- RECORDS FOR THIS EXERCISE -
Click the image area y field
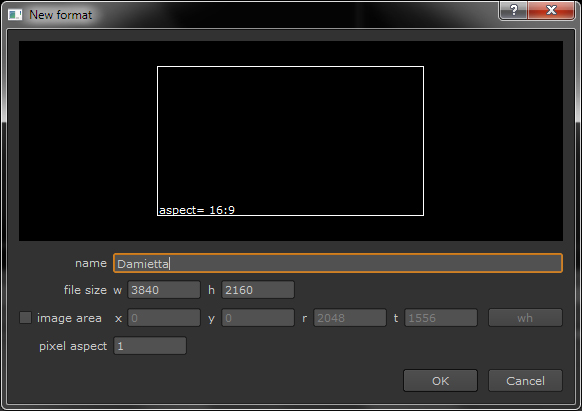 click(x=258, y=318)
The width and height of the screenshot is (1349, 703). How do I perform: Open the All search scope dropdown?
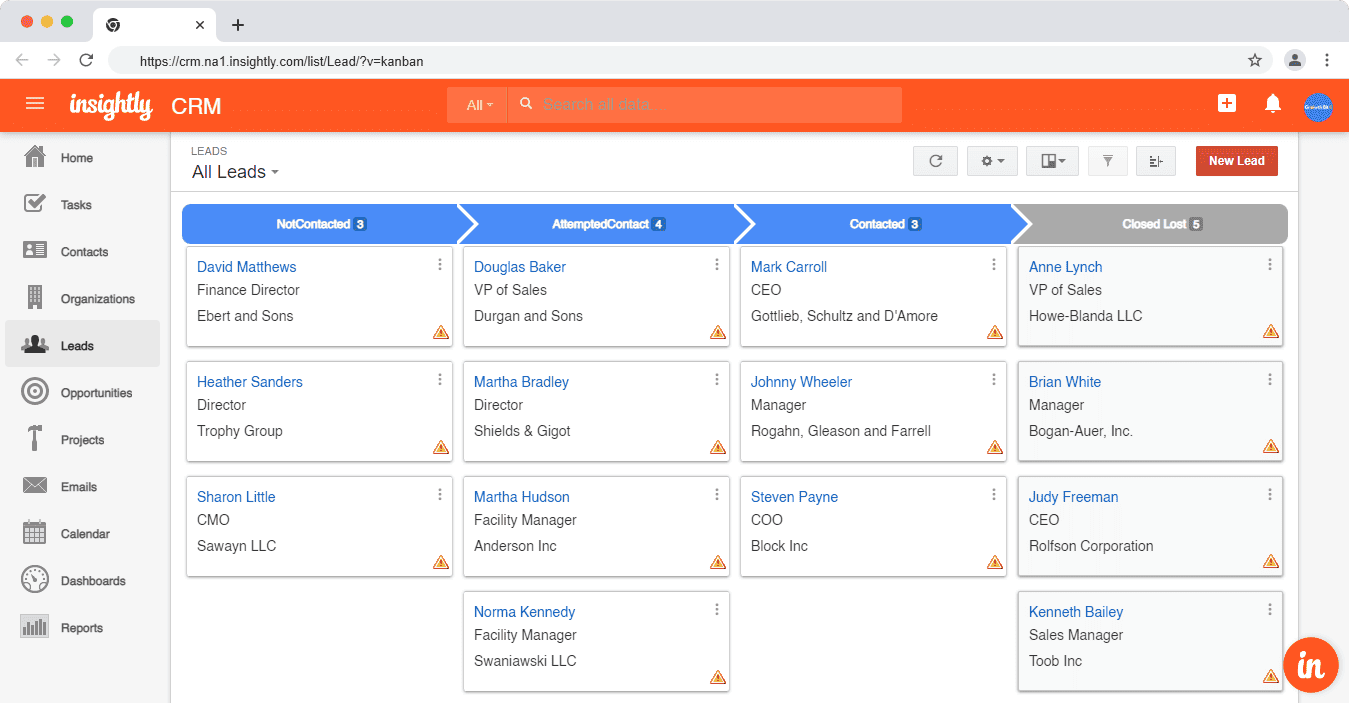click(x=477, y=104)

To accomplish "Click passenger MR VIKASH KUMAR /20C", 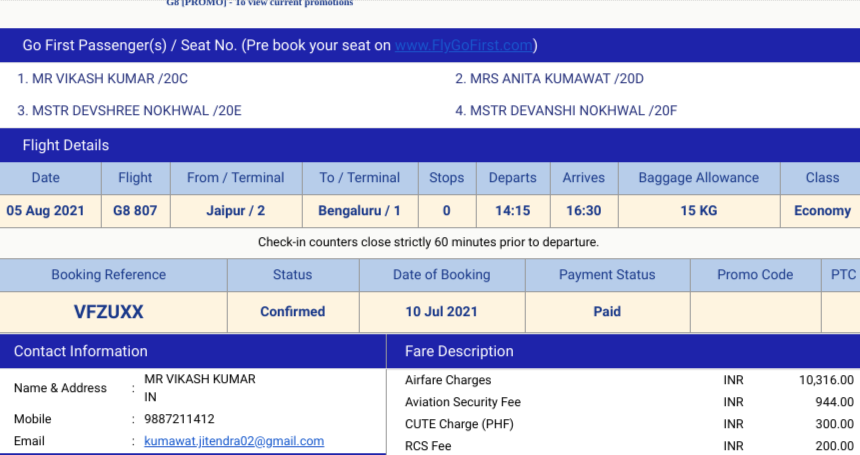I will coord(103,79).
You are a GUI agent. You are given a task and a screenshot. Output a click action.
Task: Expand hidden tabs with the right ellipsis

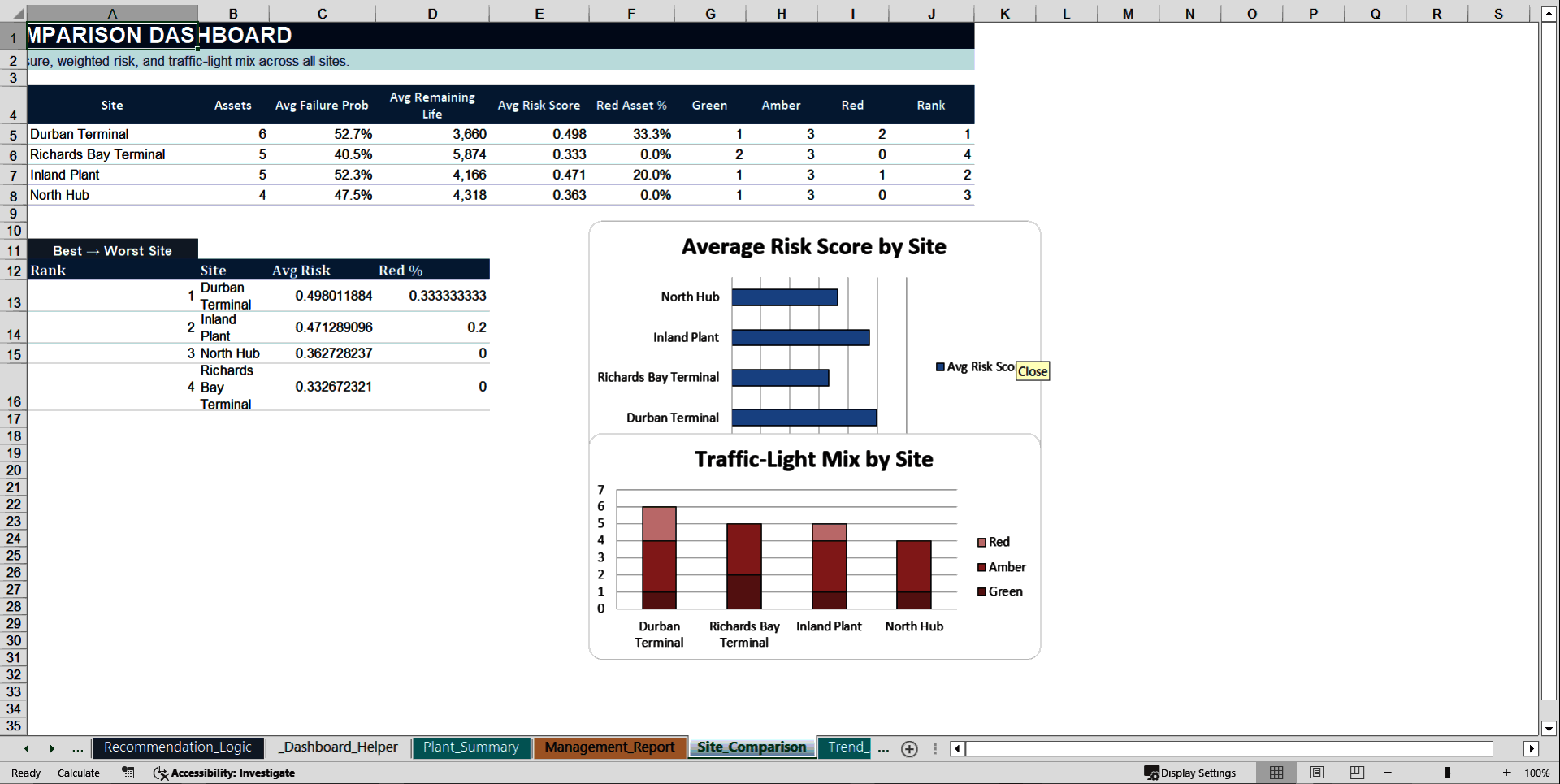coord(883,749)
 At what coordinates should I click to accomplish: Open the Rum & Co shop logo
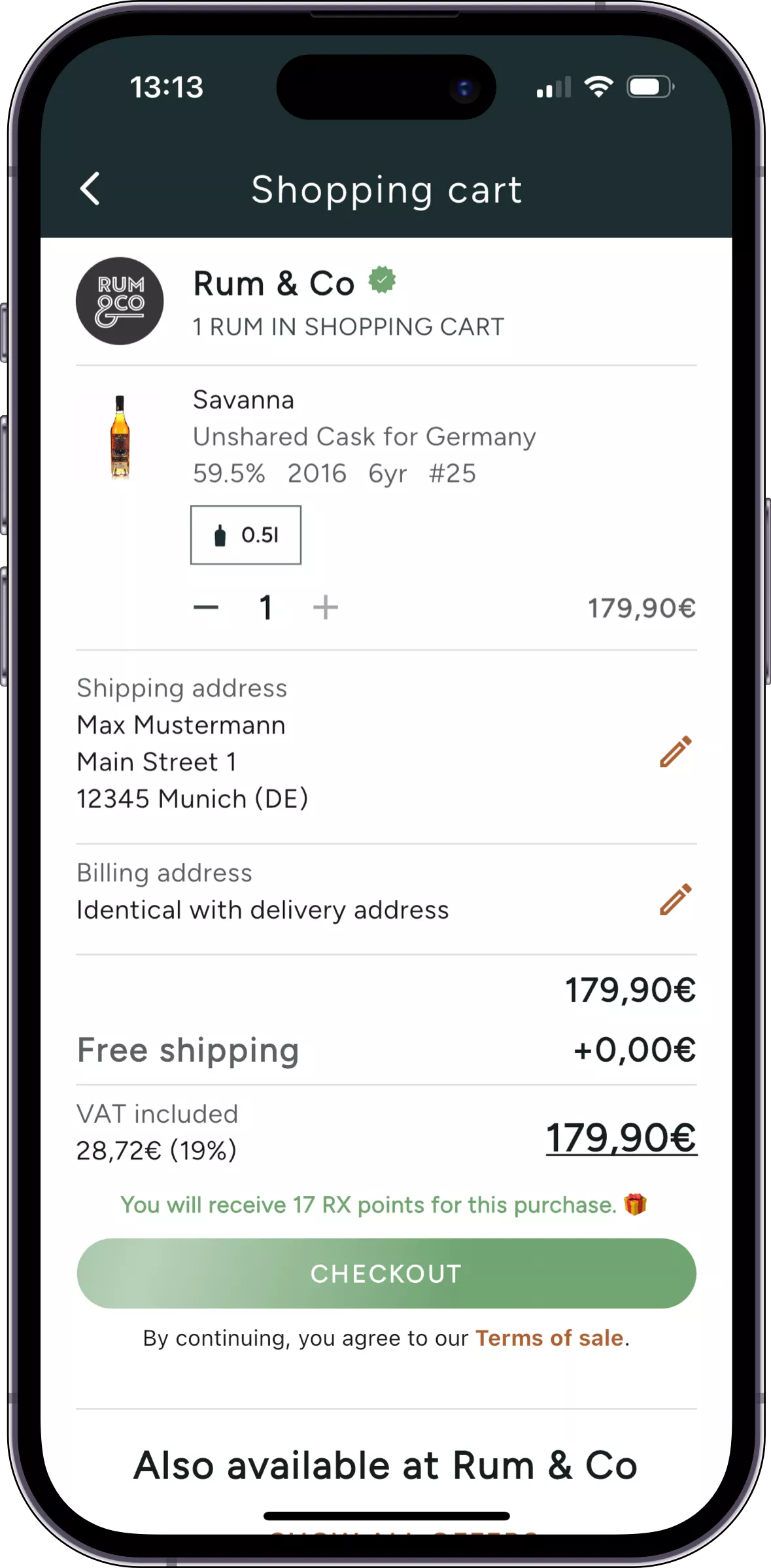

- WHAT IS EXPECTED -
Report every line of the entries above that contains the word "screenshot", copying each such line in full.

- FULL OUTPUT -
The width and height of the screenshot is (1349, 703). How do I perform: Open the All search scope dropdown?
You are a GUI agent. You are given a task and a screenshot. Output a click action.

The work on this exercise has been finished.